"Aboriginals Decry Handout Culture"

Megan Saunders The Australian 23/10/2000

The debate over indigenous welfare dependency gained momentum yesterday with key Aboriginal leaders backing Noel Pearson's argument that handouts were poisoning communities. The chair of the Council for Aboriginal Reconciliation, Evelyn Scott, claimed that welfare had "almost totally destroyed Aboriginal culture". Aboriginal and Torres Strait Islander Commercial Development Corporation chairman, Joseph Elu, also said that dole cheques were as damaging as alcohol in indigenous communities.

"Noel was right in saying it is poisoning," Mr Elu said. Mr Pearson sparked controversy in May last year when he claimed welfare was a "poison" that turned many Aborigines into "drunken parasites". Yesterday's comments are a significant intervention in the debate ahead of a round-table meeting between indigenous and federal Government representatives in Canberra tomorrow. They contrast with earlier criticism of Mr Pearson's position by other indigenous leaders who argued it entrenched racist stereotypes.

Ms Scott and Mr Elu will be among 20 delegates at the round-table where a working party will be formed to continue advising the Government. Mr Elu said the focus of bodies such as the Aboriginal and Torres Strait Islander Commission and the Indigenous Land Corporation was "just to survive". Instead, they needed to concentrate more on "commercial outcomes" through investing government funds and generating employment, he said. "If Aboriginal people can jump on the commercial gravy train rather than the welfare gravy train we can head off into the sunset and be happy," he said.

Ms Scott said welfare -- labelled by one elder as "sit down money" -- added to problems including alcoholism, family violence and child sexual abuse. "People are off their faces and wives get bashed up because they are drunk and ... you know the interference of children. It all happens. "There has got to be an educational process to say the world won't collapse around us if we don't get the welfare system."

Topping Ms Scott's agenda at the round-table will be the issue of child sexual abuse which she said was common but not talked about.
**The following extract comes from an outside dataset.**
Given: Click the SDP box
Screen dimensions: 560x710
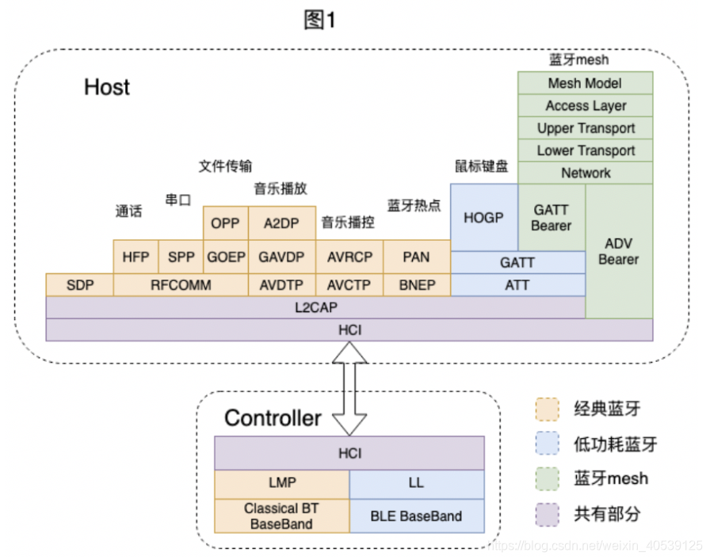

Ms Scott said she knew of children as young as three who had contracted gonorrhoea. "It's a wall of silence," she said. "I don't think it would be too far wrong to say it's very widely spread." Aboriginal Affairs Minister John Herron, who organised the round-table with Community Services Minister Jocelyn Newman, said he was confident concrete proposals would come out of the gathering.

The Government has set aside $20 million to help address social problems in indigenous communities. But Senator Herron said Aboriginal leaders also needed to do more to combat reliance on welfare. "I would say, in general terms, Aboriginal leaders have not thought enough about the future and how to get off welfare dependency," he said.